** GIVEN ENTRIES follows **

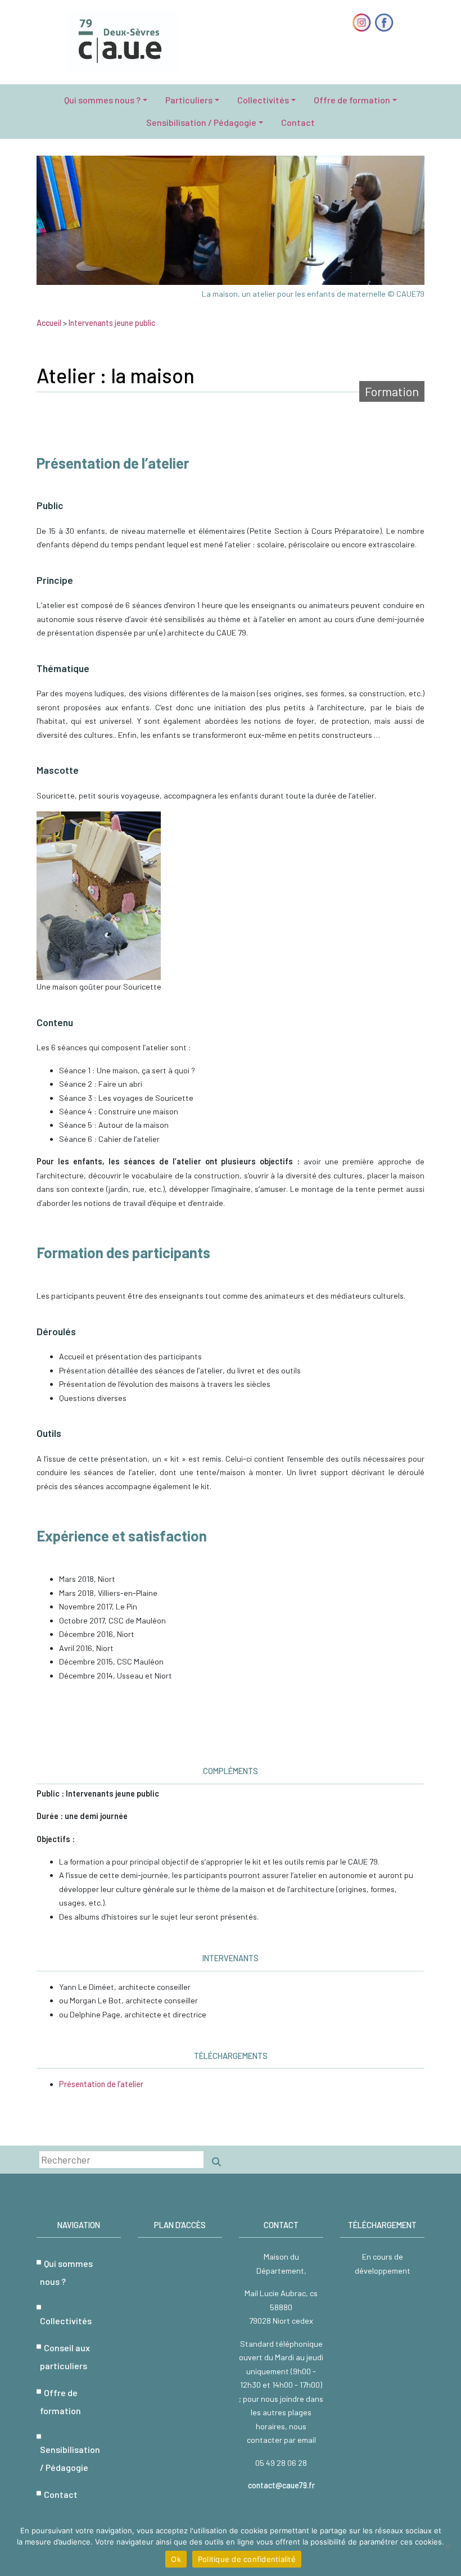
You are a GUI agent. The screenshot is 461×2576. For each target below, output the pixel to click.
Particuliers (189, 99)
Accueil (49, 323)
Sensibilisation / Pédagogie (201, 122)
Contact (298, 122)
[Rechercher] (216, 2162)
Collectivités (263, 99)
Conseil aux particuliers (65, 2356)
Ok (176, 2559)
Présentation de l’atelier (101, 2084)
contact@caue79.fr (281, 2485)
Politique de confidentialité (247, 2559)
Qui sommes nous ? (102, 99)
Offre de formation (352, 99)
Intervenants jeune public (112, 323)
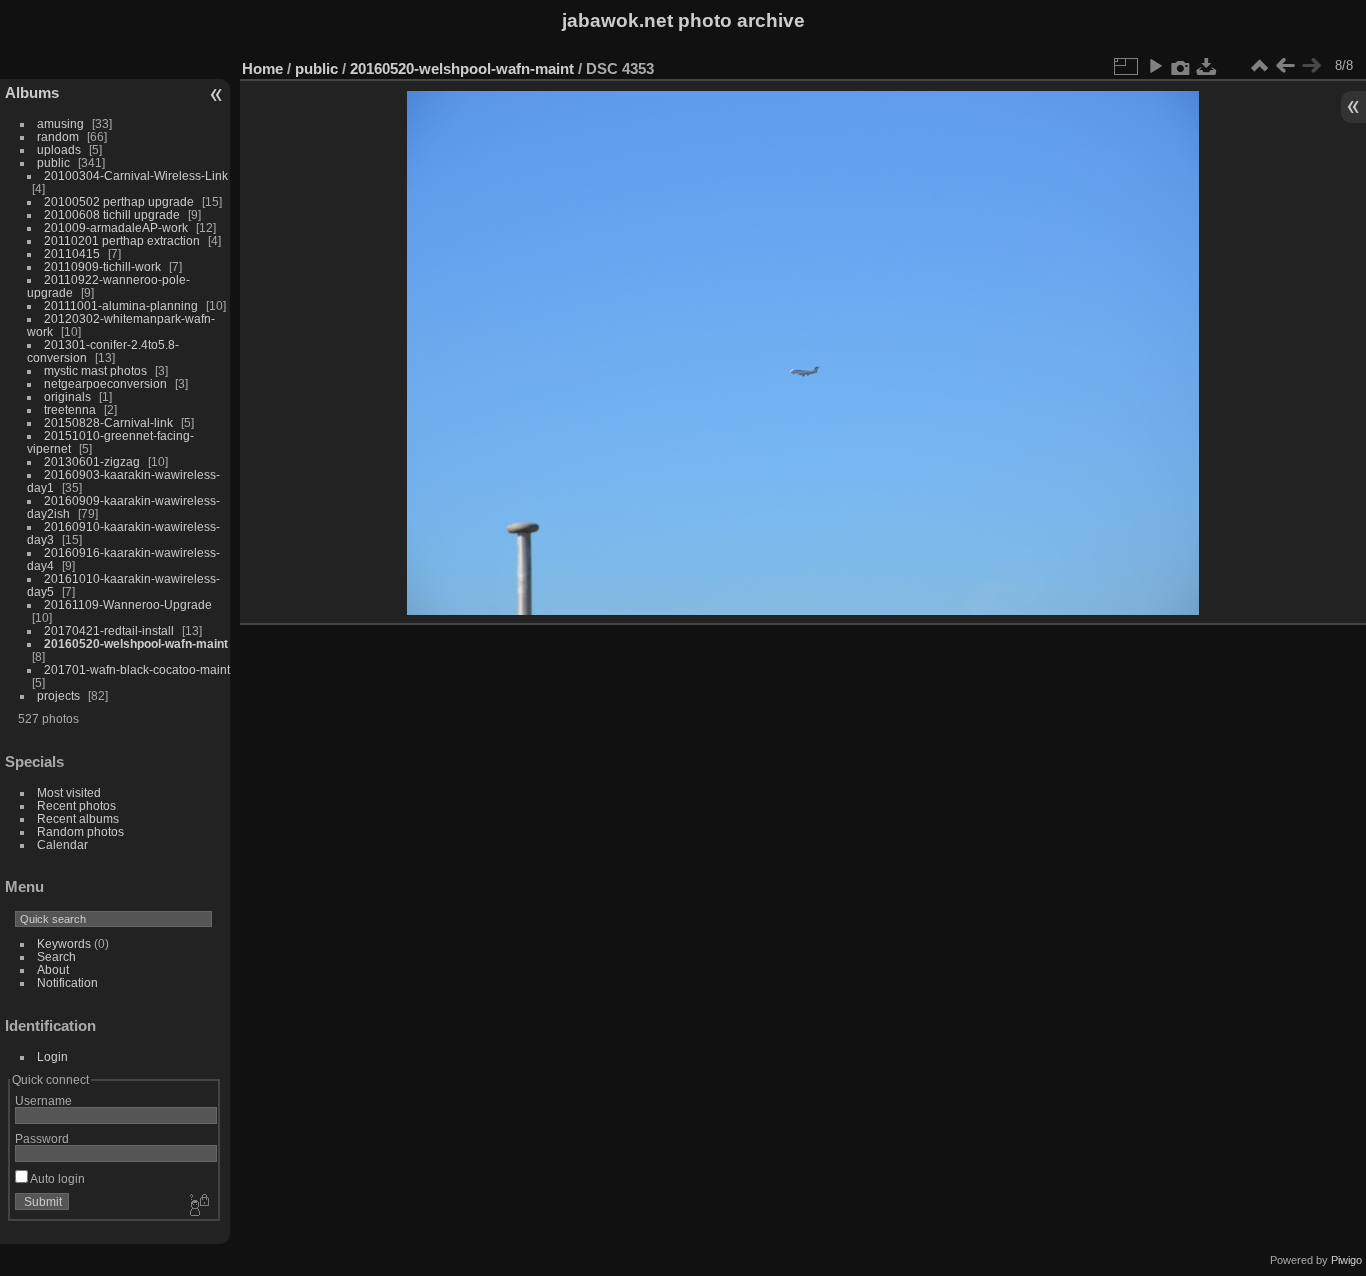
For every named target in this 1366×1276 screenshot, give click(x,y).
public (53, 162)
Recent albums (78, 818)
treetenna (70, 409)
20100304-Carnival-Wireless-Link (136, 175)
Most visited (69, 792)
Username (43, 1100)
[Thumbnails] (1259, 66)
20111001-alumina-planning (121, 305)
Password (42, 1138)
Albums (32, 92)
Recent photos (76, 805)
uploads (59, 149)
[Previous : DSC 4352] (1285, 66)
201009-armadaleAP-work (116, 227)
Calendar (62, 844)
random (58, 136)
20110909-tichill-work (102, 266)
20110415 (72, 253)
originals (67, 396)
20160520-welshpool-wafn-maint (136, 643)
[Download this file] (1207, 66)
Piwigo (1346, 1260)
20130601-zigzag (92, 461)
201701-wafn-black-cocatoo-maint (137, 669)
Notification (67, 982)
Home (262, 68)
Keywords (64, 943)
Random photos (80, 831)
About (53, 969)
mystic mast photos (95, 370)
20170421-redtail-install (109, 630)
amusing (60, 123)
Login (52, 1056)
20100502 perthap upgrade (119, 201)
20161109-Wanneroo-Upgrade (128, 604)
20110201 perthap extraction (122, 240)
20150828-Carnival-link (108, 422)
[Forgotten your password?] (198, 1206)
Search (56, 956)
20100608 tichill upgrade (112, 214)
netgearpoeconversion (105, 383)
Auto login (56, 1178)
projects (58, 695)
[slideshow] (1155, 66)
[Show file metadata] (1181, 66)
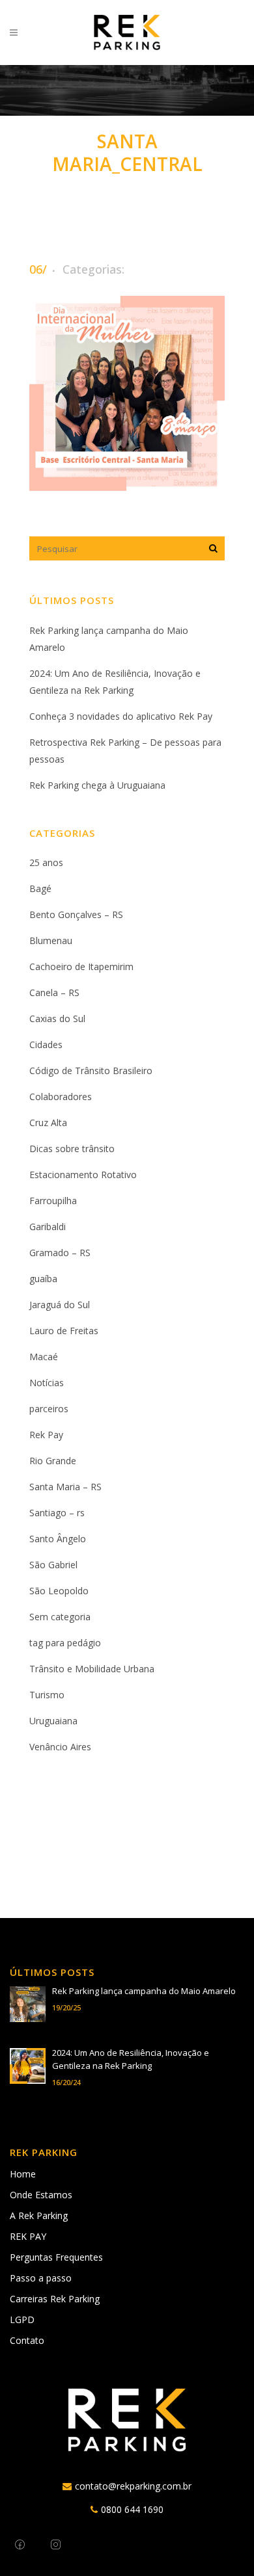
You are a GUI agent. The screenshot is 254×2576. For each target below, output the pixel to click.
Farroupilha (53, 1200)
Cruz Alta (48, 1122)
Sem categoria (60, 1616)
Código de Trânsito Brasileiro (90, 1070)
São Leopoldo (59, 1590)
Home (23, 2174)
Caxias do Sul (57, 1018)
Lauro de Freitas (63, 1330)
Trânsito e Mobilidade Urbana (91, 1669)
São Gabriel (53, 1564)
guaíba (43, 1278)
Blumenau (50, 940)
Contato (27, 2340)
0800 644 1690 (132, 2509)
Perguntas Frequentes (56, 2257)
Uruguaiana (53, 1721)
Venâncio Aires (60, 1747)
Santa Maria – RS (65, 1486)
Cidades (46, 1044)
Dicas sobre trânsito (72, 1148)
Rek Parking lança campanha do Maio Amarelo (144, 1991)
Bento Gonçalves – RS (76, 914)
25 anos (46, 862)
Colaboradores (60, 1096)
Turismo (46, 1695)
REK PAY (28, 2236)
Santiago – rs (57, 1512)
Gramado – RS (60, 1252)
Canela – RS (54, 992)
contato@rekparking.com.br (133, 2486)
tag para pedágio (65, 1642)
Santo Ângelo (57, 1538)
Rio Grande (52, 1460)
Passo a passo (41, 2278)
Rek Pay (46, 1434)
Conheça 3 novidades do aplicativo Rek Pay (120, 716)
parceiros (48, 1408)
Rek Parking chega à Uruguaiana (97, 785)
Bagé (40, 888)
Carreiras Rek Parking (55, 2299)
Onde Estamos (41, 2194)
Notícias (46, 1382)
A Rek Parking (39, 2215)
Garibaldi (47, 1226)
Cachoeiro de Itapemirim (81, 966)
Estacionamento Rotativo (83, 1174)
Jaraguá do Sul (59, 1304)
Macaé (43, 1356)
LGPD (22, 2319)
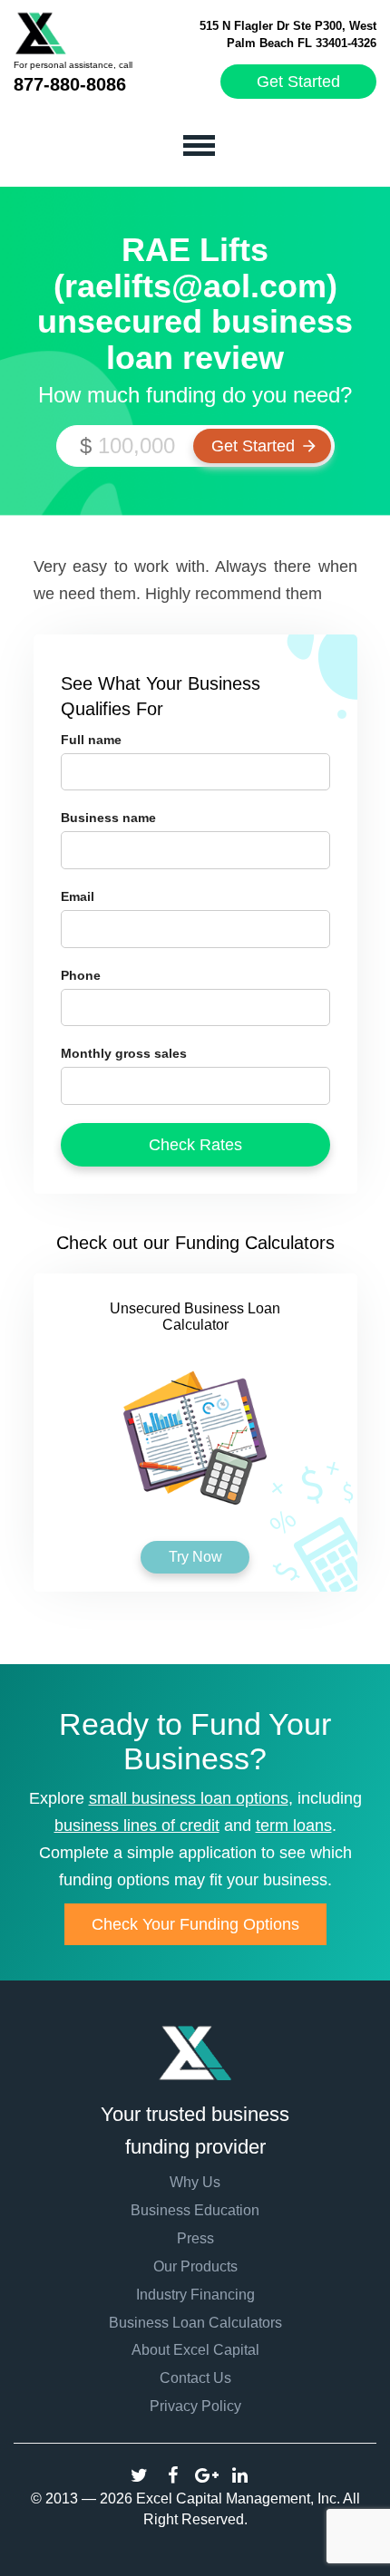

** End of GIVEN ENTRIES **

Transcribe the records above exactly and drop every picture.

You are a GUI agent. The screenshot is 461×2576. For each target below, output the pixel to click.
Particuliers (189, 99)
Accueil (49, 323)
Sensibilisation / Pédagogie (201, 122)
Contact (298, 122)
[Rechercher] (216, 2162)
Collectivités (263, 99)
Conseil aux particuliers (65, 2356)
Ok (176, 2559)
Présentation de l’atelier (101, 2084)
contact@caue79.fr (281, 2485)
Politique de confidentialité (247, 2559)
Qui sommes nous ? (102, 99)
Offre de formation (352, 99)
Intervenants jeune public (112, 323)
For every named target in this 1366×1276 screenshot, give click(x,y).
public (53, 162)
Recent albums (78, 818)
treetenna (70, 409)
20100304-Carnival-Wireless-Link (136, 175)
Most visited (69, 792)
Username (43, 1100)
[Thumbnails] (1259, 66)
20111001-alumina-planning (121, 305)
Password (42, 1138)
Albums (32, 92)
Recent photos (76, 805)
uploads (59, 149)
[Previous : DSC 4352] (1285, 66)
201009-armadaleAP-work (116, 227)
Calendar (62, 844)
random (58, 136)
20110909-tichill-work (102, 266)
20110415 (72, 253)
originals (67, 396)
20160520-welshpool-wafn-maint (136, 643)
[Download this file] (1207, 66)
Piwigo (1346, 1260)
20130601-zigzag (92, 461)
201701-wafn-black-cocatoo-maint (137, 669)
Notification (67, 982)
Home (262, 68)
Keywords (64, 943)
Random photos (80, 831)
About (53, 969)
mystic mast photos (95, 370)
20170421-redtail-install (109, 630)
amusing (60, 123)
Login (52, 1056)
20100502 perthap upgrade (119, 201)
20161109-Wanneroo-Upgrade (128, 604)
20110201 perthap extraction (122, 240)
20150828-Carnival-link (108, 422)
[Forgotten your password?] (198, 1206)
Search (56, 956)
20100608 tichill upgrade (112, 214)
netgearpoeconversion (105, 383)
Auto login (56, 1178)
projects (58, 695)
[slideshow] (1155, 66)
[Show file metadata] (1181, 66)
You are a GUI agent. The screenshot is 254×2576. For each target below, output the pixel to click.
Farroupilha (53, 1200)
Cruz Alta (48, 1122)
Sem categoria (60, 1616)
Código de Trânsito Brasileiro (90, 1070)
São Leopoldo (59, 1590)
Home (23, 2174)
Caxias do Sul (57, 1018)
Lauro de Freitas (63, 1330)
Trânsito e Mobilidade Urbana (91, 1669)
São Gabriel (53, 1564)
guaíba (43, 1278)
Blumenau (50, 940)
Contato (27, 2340)
0800 644 1690 (132, 2509)
Perguntas Frequentes (56, 2257)
Uruguaiana (53, 1721)
Venâncio Aires (60, 1747)
Santa Maria – RS (65, 1486)
Cidades (46, 1044)
Dicas sobre trânsito (72, 1148)
Rek Parking lança campanha do Maio Amarelo (144, 1991)
Bento Gonçalves – RS (76, 914)
25 anos (46, 862)
Colaboradores (60, 1096)
Turismo (46, 1695)
REK PAY (28, 2236)
Santiago – rs (57, 1512)
Gramado – RS (60, 1252)
Canela – RS (54, 992)
contato@rekparking.com.br (133, 2486)
tag para pedágio (65, 1642)
Santo Ângelo (57, 1538)
Rio Grande (52, 1460)
Passo a passo (41, 2278)
Rek Pay (46, 1434)
Conheça 3 novidades do aplicativo Rek Pay (120, 716)
parceiros (48, 1408)
Rek Parking chega à Uruguaiana (97, 785)
Bagé (40, 888)
Carreiras Rek Parking (55, 2299)
Onde Estamos (41, 2194)
Notícias (46, 1382)
A Rek Parking (39, 2215)
Garibaldi (47, 1226)
Cachoeiro de Itapemirim (81, 966)
Estacionamento Rotativo (83, 1174)
Jaraguá do Sul (59, 1304)
Macaé (43, 1356)
LGPD (22, 2319)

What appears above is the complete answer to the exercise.